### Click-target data
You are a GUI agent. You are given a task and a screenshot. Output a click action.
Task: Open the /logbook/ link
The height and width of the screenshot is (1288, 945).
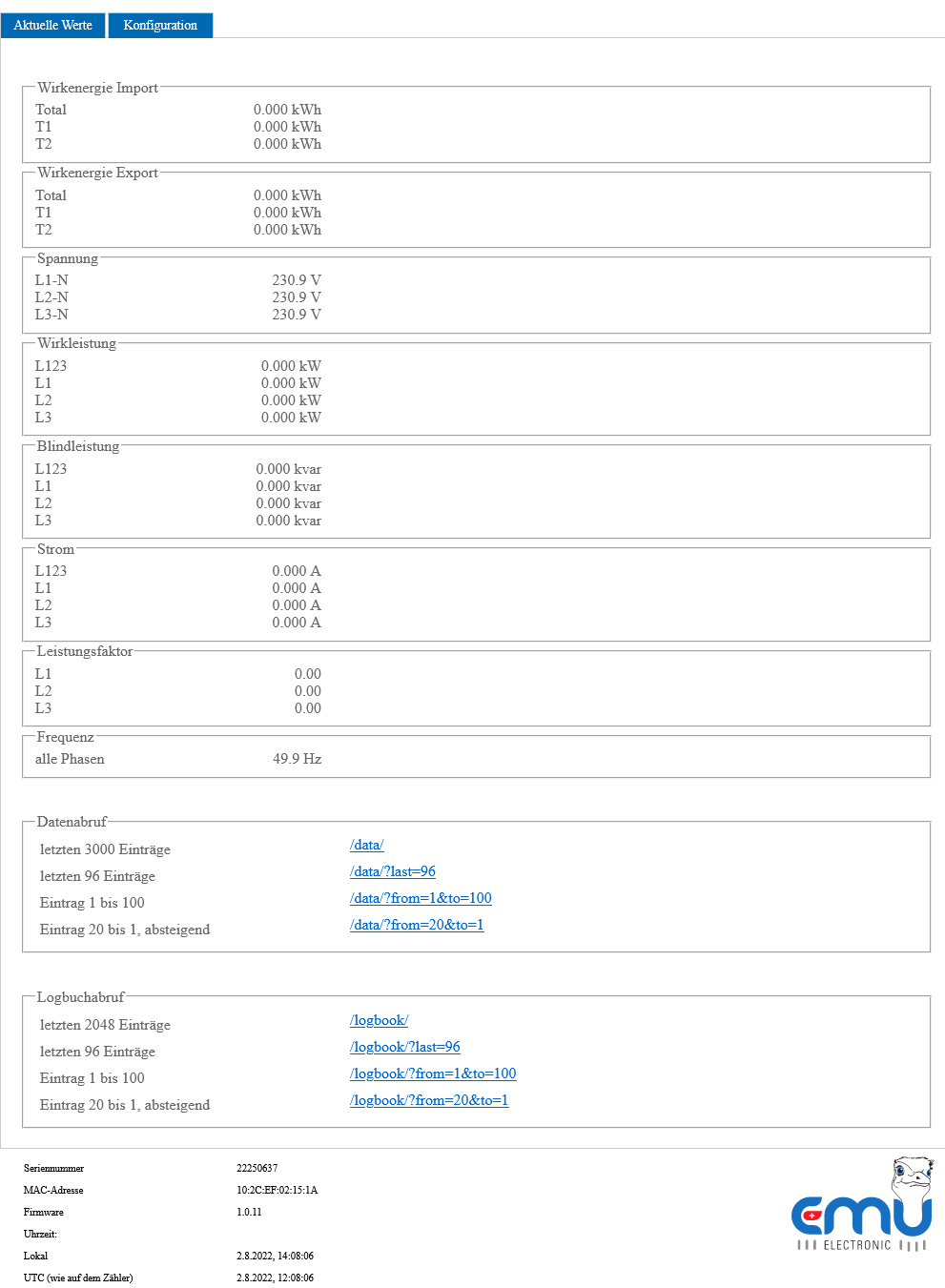(x=379, y=1020)
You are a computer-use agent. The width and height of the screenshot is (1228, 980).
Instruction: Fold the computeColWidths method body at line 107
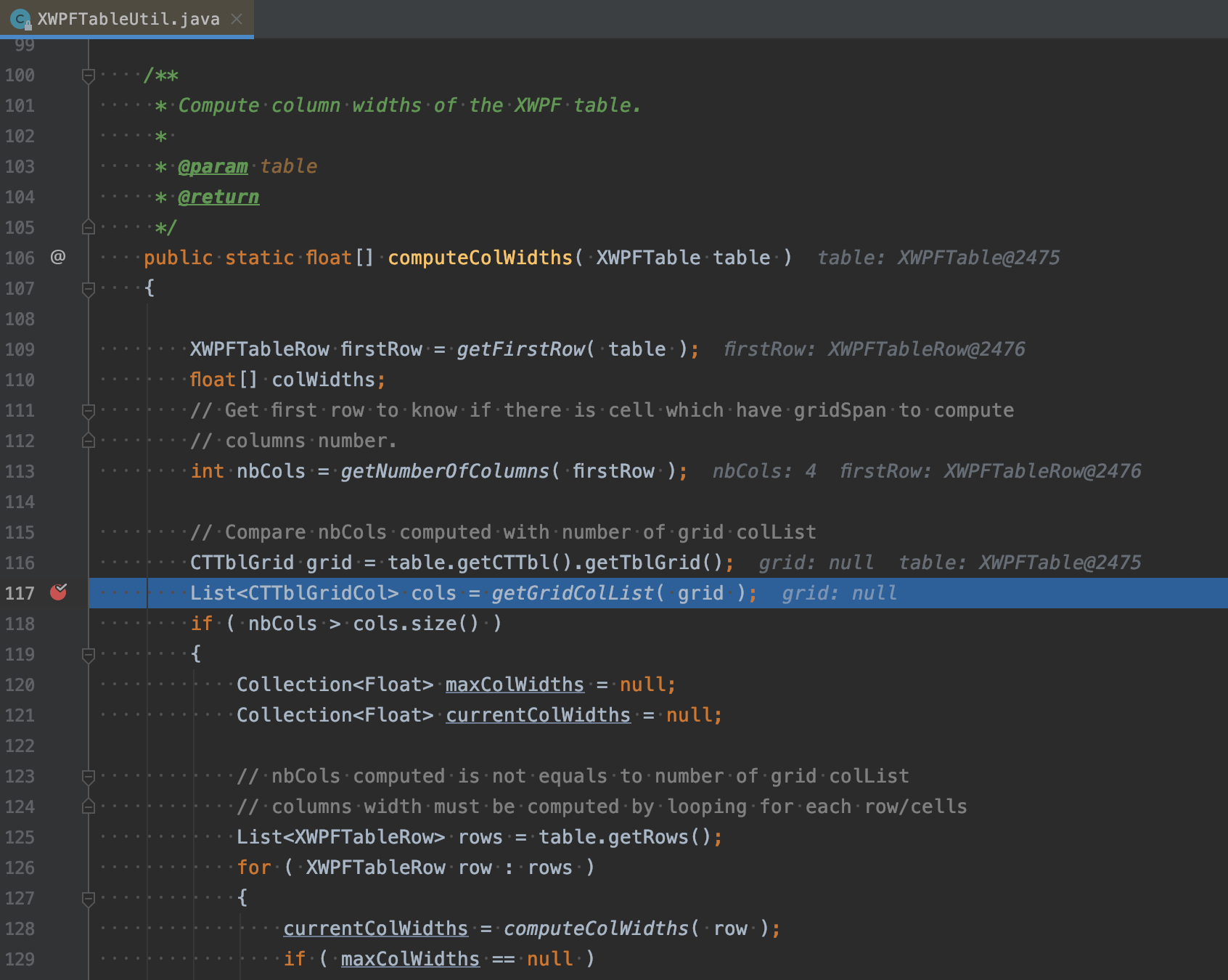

### Exercise task
Reproduce every line of the items above word for word, leaving out the pictures.

### Answer
You are a GUI agent. You are given a task and a screenshot. Output a click action.
Task: Open the /logbook/ link
The height and width of the screenshot is (1288, 945).
(x=379, y=1020)
You are a computer-use agent. The width and height of the screenshot is (1228, 980).
Instruction: Fold the computeColWidths method body at line 107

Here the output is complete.